Extend the news article below about Marine Sgt. J.L. "Rusty" Mulcahy and his returned pistol, starting after the final sentence shown.

TEXT FOR ANALYSIS:
•••••

From the YakimaHerald.com Online News.

The pistol was what he most wanted back.
But Sgt. J.L. "Rusty" Mulcahy, after he survived being shot in the back of the head on the island of Saipan in June 1944, figured he'd never again hold the .45-caliber pistol the Marines had issued him -- the side arm he had personalized by placing his young wife's photos under Plexiglas on both sides of the grip.
He didn't know that Col. Vincent Wilson, who led Mulcahy and two others in a combat intelligence group, made sure that pistol wasn't turned in to a quartermaster. Wilson appreciated the strapping young sergeant's bravery in battle, so he took it upon himself to make sure Mulcahy's treasured pistol, as well as his helmet with the gash where a bullet pierced it, was eventually returned to him.
"He was a great guy, and you don't see very many full colonels that are sending letters to sergeants," Mulcahy said with a chuckle during an interview at his Yakima home. Gracious and amiable, he still has the sturdy, broad-shouldered bearing of a Marine at age 86.
Wilson wrote to Mulcahy in August 1944 to tell him his personal belongings had been secured and would be shipped to him. But Mulcahy was stateside by then, and it was months before Railway Express delivered a wooden box containing his pistol, helmet and other items.
On Saipan, the 22-year-old sergeant from Great Falls, Mont., who was a Yakima-based Marine recruiter before his tour of duty in the Pacific theater of the war, evidently had made quite an impression on the senior officer.
The final paragraph in Wilson's letter states, "Your conduct on that eventful day, particularly when wounded you offered to go alone for help, only confirmed my high opinion of you as a man."
Their unit got caught in an unexpected firefight while scouting a pillbox of unusual design in an area that supposedly had been secured by U.S. forces. They were fired on by eight or nine Japanese soldiers who were in the fortification, and the other colonel in their unit was badly wounded. There were no other troops nearby to come to their aid.

•••••

STORED DATA:
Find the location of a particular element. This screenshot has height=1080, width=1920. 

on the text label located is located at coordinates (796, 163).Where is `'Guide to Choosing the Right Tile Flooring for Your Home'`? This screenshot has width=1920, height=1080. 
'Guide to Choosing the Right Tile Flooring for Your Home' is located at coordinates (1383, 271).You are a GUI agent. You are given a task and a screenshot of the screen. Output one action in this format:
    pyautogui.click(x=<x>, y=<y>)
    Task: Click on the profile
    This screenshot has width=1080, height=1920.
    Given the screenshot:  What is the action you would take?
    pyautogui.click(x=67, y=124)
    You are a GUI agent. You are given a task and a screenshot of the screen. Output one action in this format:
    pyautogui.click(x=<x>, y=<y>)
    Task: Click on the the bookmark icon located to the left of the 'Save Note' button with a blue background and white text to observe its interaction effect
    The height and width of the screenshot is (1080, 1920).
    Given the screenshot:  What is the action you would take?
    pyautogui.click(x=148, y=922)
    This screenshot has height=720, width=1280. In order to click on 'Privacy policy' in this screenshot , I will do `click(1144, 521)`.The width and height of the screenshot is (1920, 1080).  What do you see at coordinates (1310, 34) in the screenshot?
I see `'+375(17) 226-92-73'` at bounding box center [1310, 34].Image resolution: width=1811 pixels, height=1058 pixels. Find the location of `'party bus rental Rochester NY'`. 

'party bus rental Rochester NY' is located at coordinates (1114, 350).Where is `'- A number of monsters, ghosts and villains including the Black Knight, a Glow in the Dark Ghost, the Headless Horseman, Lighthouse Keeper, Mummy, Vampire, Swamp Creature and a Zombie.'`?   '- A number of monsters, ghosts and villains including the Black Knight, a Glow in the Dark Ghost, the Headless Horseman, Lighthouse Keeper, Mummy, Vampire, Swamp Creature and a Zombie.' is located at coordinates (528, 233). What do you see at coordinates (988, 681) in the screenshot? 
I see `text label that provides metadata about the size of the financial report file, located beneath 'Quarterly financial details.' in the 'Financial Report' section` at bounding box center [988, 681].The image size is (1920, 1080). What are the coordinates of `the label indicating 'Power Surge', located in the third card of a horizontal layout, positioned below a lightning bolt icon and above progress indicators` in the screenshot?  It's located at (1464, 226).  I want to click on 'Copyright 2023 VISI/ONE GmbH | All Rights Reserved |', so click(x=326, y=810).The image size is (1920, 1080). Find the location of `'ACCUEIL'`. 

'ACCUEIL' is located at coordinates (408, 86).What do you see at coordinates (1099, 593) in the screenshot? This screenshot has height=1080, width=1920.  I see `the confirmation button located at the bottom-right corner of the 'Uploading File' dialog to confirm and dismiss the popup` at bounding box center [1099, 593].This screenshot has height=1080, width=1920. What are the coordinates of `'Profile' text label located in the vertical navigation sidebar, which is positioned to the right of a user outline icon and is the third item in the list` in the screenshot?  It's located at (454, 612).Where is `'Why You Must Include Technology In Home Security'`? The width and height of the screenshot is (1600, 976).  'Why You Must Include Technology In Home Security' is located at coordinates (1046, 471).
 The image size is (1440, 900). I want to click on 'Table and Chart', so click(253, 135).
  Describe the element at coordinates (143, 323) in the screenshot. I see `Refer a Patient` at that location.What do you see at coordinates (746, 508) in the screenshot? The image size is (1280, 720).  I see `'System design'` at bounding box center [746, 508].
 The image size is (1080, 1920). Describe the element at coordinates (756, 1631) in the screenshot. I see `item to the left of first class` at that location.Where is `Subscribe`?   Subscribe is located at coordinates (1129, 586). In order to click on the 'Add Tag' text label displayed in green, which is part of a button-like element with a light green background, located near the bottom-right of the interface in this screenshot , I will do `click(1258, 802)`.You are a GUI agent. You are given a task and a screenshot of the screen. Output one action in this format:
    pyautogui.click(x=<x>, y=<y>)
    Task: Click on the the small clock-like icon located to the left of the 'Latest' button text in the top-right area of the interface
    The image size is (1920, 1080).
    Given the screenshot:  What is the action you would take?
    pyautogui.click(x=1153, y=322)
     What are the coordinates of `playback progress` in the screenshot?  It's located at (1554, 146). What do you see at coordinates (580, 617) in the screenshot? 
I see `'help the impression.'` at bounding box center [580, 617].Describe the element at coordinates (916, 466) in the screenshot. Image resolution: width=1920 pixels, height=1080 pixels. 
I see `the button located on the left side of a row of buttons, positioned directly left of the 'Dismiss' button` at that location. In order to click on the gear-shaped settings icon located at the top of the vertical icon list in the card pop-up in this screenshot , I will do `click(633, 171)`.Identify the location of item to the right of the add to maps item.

•••••

RESULT OF THIS TASK:
"It was probably three-fourths of a mile to where we had to go to get help to get that injured colonel out of there," Mulcahy said. "I volunteered to do that, so the best escape we could figure out was for me to go right up over the top of this embrasure. Unfortunately, there was a window on the other side, and they shot at me, and they caught me right in the back of the head."
The bullet hole is barely an inch above the lower edge of his helmet.
Despite a slug in his head that left him "half-blind," Mulcahy persisted in going for help, and reinforcements rescued Wilson and a sergeant who stayed with him, though the other colonel's injuries proved fatal.
Mulcahy, who received a Silver Star for his courageous action, had received a Purple Heart after he was wounded in previous action in the Marshall Islands.
"I was only in action for a six-month period in the Pacific, and both times I got clobbered," he said.
The first time was earlier in 1944, when he was at an air base on Namur Island when the Japanese launched a nighttime bombing raid targeting munitions stored at the base.
"They laid a string of bombs right down through our piles of ammunition, and that just flew shrapnel everyplace," Mulcahy recalled.
His legs were hit by shrapnel, but it was the next morning before he realized how bad his injuries were. Bad enough that he was evacuated to a naval hospital in Honolulu -- which led to a surprise reunion with a buddy from Mulcahy's school days back in Great Falls.
Patrick Murphy was also with the Marines in the Pacific, though nowhere near Mulcahy, and was wounded and taken to Honolulu. On the day Adm. Chester Nimitz, commander of the Pacific Fleet, was to present the Purple Heart to a group of servicemen at the hospital, the recipients were lined up alphabetically and that brought the old pals together.
The former Marine, nicknamed Rusty as a redheaded youngster, has been a devout Catholic all his life, and Mulcahy tells a story of how he and his comrades were saved -- he believes -- that terrifying night on Namur when bombs were exploding all around.
"I said 'Lord, take us out of here,' and an angel came and led us down to the beach, when we couldn't find any way out," he recalled.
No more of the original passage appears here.